Ian Thomson

Personal information
- Born: 1952 England
- Died: 22 January 2016 (aged 63–64)

Sport
- Sport: Field hockey
- Position: Centre half

Senior career
- Years: Team / Caps / Goals
- 1972–1980: Houslow / - / -

National team
- Years: Team / Caps / Goals
- –: England / 39 / -
- –: Great Britain / 21 / -

= Ian Thomson (field hockey) =

British field hockey player

Ian Andrew Thomson (born 1952) was a field hockey international player who represented England and Great Britain.

== Biography ==
Thomson played club hockey for Hounslow Hockey Club in the Men's England Hockey League.

INFORMATION SUPPLIED
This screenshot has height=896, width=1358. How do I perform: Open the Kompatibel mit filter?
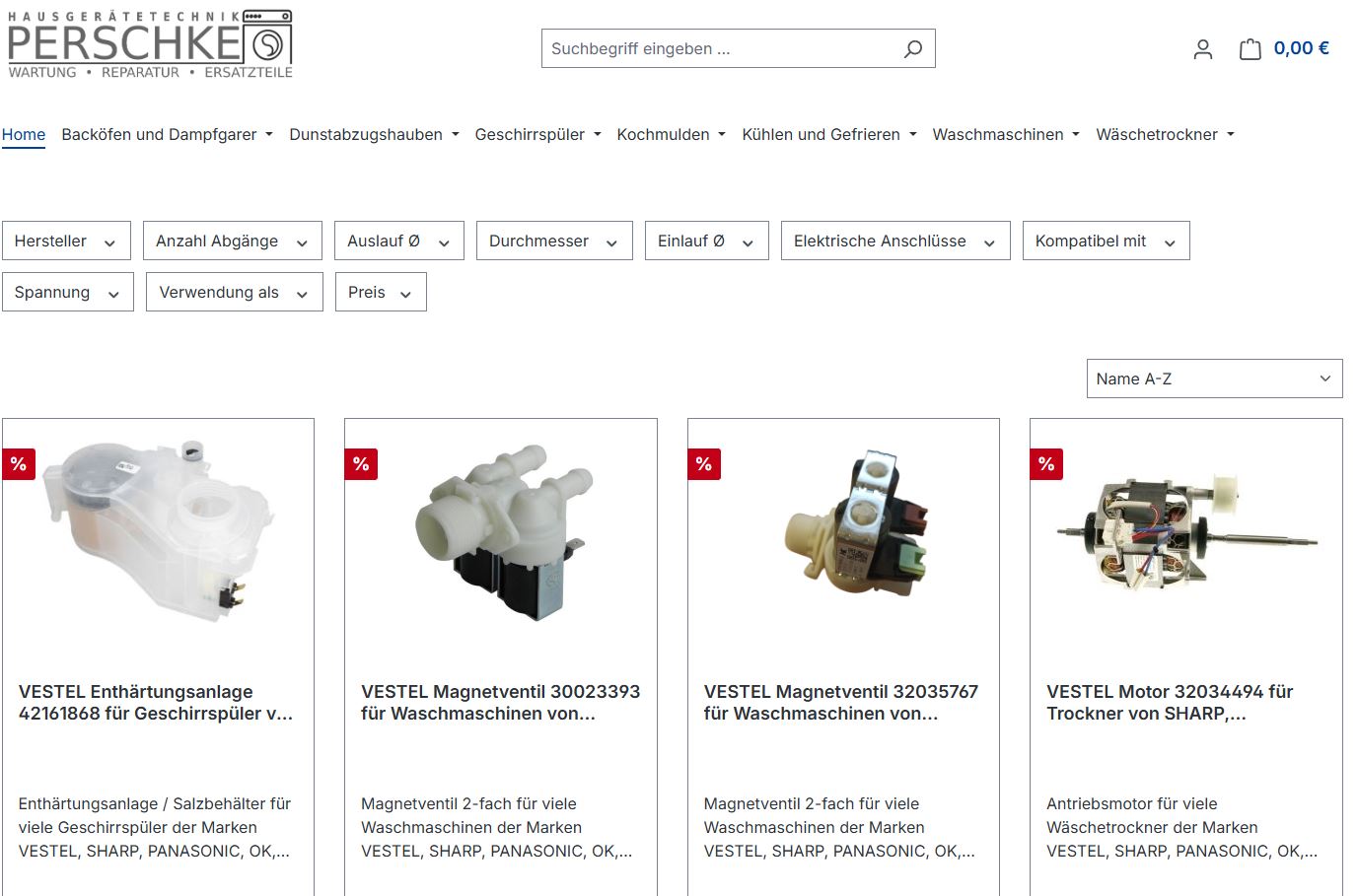pos(1105,241)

TASK INSTRUCTIONS
Resume the Ian Thomson biography after its final sentence.

SOLVED PROBLEM
While at Hounslow he played for England at the 1975 Men's Hockey World Cup in Kuala Lumpur and the 1978 Men's Hockey World Cup. He would have gone to the 1980 Summer Olympics but for the Great Britain boycott of the Games.

At international retirement he had earned 39 caps for England and 21 caps for Great Britain. He became an active member of the Ladykillers Hockey Club and was their captain from 1977 to 1985.

Thomson worked as a senior partner and GP at Lechlade Medical Centre. He was diagnosed with a brain tumour and died shortly afterwards on 22 January 2016.